* [Information]
Content starts
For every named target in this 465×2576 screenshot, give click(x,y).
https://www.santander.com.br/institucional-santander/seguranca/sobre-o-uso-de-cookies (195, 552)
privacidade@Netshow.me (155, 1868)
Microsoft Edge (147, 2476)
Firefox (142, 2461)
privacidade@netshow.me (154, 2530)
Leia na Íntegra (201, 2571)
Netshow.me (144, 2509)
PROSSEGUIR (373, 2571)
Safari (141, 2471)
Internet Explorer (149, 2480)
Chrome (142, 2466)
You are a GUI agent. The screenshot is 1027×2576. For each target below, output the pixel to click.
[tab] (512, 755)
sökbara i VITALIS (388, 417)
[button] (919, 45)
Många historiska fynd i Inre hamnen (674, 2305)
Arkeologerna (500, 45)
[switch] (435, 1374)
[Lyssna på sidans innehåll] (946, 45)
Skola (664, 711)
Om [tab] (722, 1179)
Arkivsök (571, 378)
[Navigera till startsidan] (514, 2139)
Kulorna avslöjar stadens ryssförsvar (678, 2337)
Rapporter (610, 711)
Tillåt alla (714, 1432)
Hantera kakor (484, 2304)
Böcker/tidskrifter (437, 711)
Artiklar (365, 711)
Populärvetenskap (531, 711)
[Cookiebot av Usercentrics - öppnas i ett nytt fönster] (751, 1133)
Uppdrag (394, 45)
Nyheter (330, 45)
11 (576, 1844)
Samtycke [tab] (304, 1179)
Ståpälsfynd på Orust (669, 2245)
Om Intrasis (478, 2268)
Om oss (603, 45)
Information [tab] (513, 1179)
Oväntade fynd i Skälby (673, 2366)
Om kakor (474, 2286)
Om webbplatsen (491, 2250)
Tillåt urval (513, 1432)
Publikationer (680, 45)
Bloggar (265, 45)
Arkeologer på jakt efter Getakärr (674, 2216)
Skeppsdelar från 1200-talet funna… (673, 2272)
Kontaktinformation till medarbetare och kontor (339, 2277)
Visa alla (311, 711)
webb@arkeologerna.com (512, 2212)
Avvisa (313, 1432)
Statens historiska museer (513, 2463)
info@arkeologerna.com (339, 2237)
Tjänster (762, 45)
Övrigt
Content ends
The only output should be the lines from the one containing "Arkeologer på jakt efter Getakärr (674, 2216)" through the final line of the material above, copied exactly.

Arkeologer på jakt efter Getakärr (674, 2216)
Skeppsdelar från 1200-talet funna… (673, 2272)
Kontaktinformation till medarbetare och kontor (339, 2277)
Visa alla (311, 711)
webb@arkeologerna.com (512, 2212)
Avvisa (313, 1432)
Statens historiska museer (513, 2463)
info@arkeologerna.com (339, 2237)
Tjänster (762, 45)
Övrigt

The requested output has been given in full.